Washington: One of the world's largest Hindu temples, built completely of Italian marble at an estimated cost of USD 18 million will be inaugurated next week in New Jersey, which has one of the biggest population of Indian Americans in the US.
The temple constructed by Bochasanwasi Akshar Purushottam Swaminarayan Sanstha (BAPS), is 134 feet long and 87 feet wide, comprises of 108 pillars and three "garbha gruhs" or inner sanctums.
The entire temple, the sixth traditional stone Swaminarayan mandir in North America has been covered by a permanent structure to increase the structure's life and accommodate darshan and worship during the region's harsh winter.
Located in the Robbinsville township of New Jersey, the temple has been built according to the "Shilpa Shastras" or ancient architectural texts following a tradition of temple building through the millennia.
The intricately hand-carved mandir is built to last thousands of years, a BAPS media release said.
The inauguration of this traditional stone temple on August 10 marks the completion of the second phase of the Swaminarayan Akshardham complex that is currently planned for the site, it said.
Inauguration ceremonies will begin with a Vedic Yagna for world peace and will be followed by a Shobha Yatra of the deities.
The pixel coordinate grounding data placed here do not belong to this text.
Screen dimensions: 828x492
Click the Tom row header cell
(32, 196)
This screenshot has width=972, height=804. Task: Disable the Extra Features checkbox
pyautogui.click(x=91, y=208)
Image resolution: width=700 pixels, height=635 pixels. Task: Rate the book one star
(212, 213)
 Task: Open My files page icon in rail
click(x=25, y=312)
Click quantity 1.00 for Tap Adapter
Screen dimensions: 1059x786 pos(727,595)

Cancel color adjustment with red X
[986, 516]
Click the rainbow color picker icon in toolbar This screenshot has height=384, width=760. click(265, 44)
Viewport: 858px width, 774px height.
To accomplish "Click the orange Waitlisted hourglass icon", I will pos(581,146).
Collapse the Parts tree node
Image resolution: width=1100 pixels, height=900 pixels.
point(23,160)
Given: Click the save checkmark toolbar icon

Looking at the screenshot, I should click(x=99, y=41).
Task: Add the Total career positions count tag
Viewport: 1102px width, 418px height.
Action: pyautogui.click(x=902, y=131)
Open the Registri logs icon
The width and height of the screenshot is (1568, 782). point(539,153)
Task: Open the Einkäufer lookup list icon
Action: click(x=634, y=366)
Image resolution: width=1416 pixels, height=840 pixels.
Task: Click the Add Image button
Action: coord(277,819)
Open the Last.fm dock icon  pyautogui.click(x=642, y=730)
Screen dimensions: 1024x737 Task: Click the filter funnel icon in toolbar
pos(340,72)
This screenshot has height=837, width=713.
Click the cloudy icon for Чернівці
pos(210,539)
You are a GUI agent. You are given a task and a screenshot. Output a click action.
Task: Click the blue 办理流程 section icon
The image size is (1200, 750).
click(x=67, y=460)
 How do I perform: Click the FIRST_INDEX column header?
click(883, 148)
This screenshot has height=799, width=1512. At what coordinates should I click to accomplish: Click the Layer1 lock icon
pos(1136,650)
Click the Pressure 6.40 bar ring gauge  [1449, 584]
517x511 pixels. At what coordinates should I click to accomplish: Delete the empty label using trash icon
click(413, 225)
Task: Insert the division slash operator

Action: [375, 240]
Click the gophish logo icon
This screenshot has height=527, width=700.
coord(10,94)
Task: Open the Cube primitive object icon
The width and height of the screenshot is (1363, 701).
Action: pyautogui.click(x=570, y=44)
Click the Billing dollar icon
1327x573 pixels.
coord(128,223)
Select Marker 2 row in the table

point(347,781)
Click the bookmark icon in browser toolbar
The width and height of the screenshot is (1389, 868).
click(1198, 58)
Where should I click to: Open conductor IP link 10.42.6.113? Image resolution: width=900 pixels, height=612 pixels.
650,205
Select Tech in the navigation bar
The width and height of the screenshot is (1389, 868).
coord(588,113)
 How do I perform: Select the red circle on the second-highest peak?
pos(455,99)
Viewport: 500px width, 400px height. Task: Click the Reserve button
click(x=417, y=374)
After the inauguration ceremonies on August 9 and 10, the temple complex would be open for public on August 16 at a special dedication ceremony hosting community leaders from within the Indian-American community and from around the region.
The BAPS head Pramukh Swami Maharaj will be travelling to New Jersey to be a part of the inauguration ceremonies and festivities. He will be joined by a delegation of 40 sadhus and priests from India to officiate the rituals of the installation.
The BAPS Swaminarayan Sanstha inaugurated its first traditional stone temple (and the first traditional stone Hindu Mandir in North America) in Stafford, Texas, a suburb of Houston, on July 25, 2004.
This was followed one month later by the opening of the second such temple in Bartlett, Illinois outside of Chicago.